• [SHORT TASK A]
List the topics that the blog post on web application vulnerabilities says the presentation covered.
• [SHORT TASK B]
Carry on the blog post on web application vulnerabilities from the point where it stops.

• [PASSAGE TO READ]
================================

Last week I gave a presentation on "Web Application Vulnerabilities" as part of our weekly Dev meetup at ThoughtWorks. The presentation was aimed at covering some vulnerabilities and risks that plague Web based applications, and to make folks aware of risks and possible mitigation options. In specific, topics covered were Phishing, Social Engineering, Cookies and Cross Site Request Forgery (CSRF or XSRF). As a continuation to the presentation, I felt that writing a blog on it would crystallize the information I had collected and make it available to a larger audience.
Note: As per conventions, Malice = Malicious user. Alice = Unsuspecting user.
Phishing: Phishing is a form of Social Engineering attack, where-in Malice tries to trick people into handing over their sensitive data and passwords. The premise is that its much easier to trick a person into giving their information, than attempting to hack a website. So, for instance -- if on an IM chat, someone shares a link to a Photo sharing web site, which directs a user to a login screen that looks like Google Accounts login page -- with a message "Please enter your Google credentials" to login --- and Alice enters her Google password, she would have exposed her sensitive data to someone else! This is called a Phishing attack. The internet is strewn with sites explaining how to create such fake websites. As an example check out this Link. The author of this page, has listed steps on how to create fake pages for a website, and then at the end has attached a zip containing pre-created fake pages of many popular websites for download!

================================

• [GIVEN INFORMATION]
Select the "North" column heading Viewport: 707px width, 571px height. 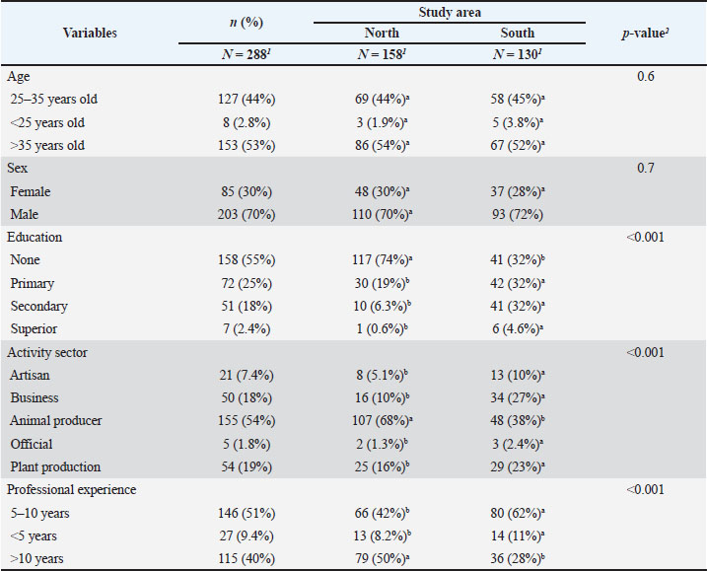(x=382, y=33)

================================

• [RESPONSE A]
Phishing, Social Engineering, Cookies, Cross Site Request Forgery (CSRF or XSRF)

• [RESPONSE B]
So, as Web Application developers, it is imperative that we are aware of such risks, and can help our customers prevent Phishing vulnerabilities on their sites -- because information on hacking, phishing and other attacks is now easily available to any malicious attacker.
To address the problems of Phishing, one can develop solutions along two lines:
- Prevention: Solutions to help users of a website identify a Phishing attack, or to make it difficult for an attacker to create a Phishing website.
- Protection: Solutions and strategies around Protecting user data, money, or other sensitive information, even if user information like login credentials have been compromised via a Phishing attack.
- SSL/Digital Certificates: Whenever a user visits an SSL secured website (i.e. over an HTTPs connection) on their browser, some browsers will display the name of the organization that owns the website by inspecting the digital certificate presented by the site. Also, if the certificate has issues, is expired, etc, then the browser pops up a warning. If a user checks the PAD lock icon to ensure the authenticity of the website, then the user can be sure he is not submitting his data to some malicious user. All websites of any standing will use SSL/Digital Certificates nowadays to help users identify their websites. This has an additional advantage that all communication between the browser and the user is encrypted -- to avoid a man-in-the-middle attack. So, this strategy is a "Prevent" strategy -- though, unfortunately not sufficient enough. Most successful Phishing attacks have targeted sites that are SSL enabled, and most naive (and sometimes even smart) users do not check to see if the page is SSL enabled or not - leave alone verifying certificate owner, etc. Furthermore, getting a Signed Certificate for a website isn't complicated or expensive, and hence even though the page is served over an encrypted connection, its "destination" could very easily be malicious. Hence, SSL based security is good, but no longer sufficient to prevent Phishing attacks.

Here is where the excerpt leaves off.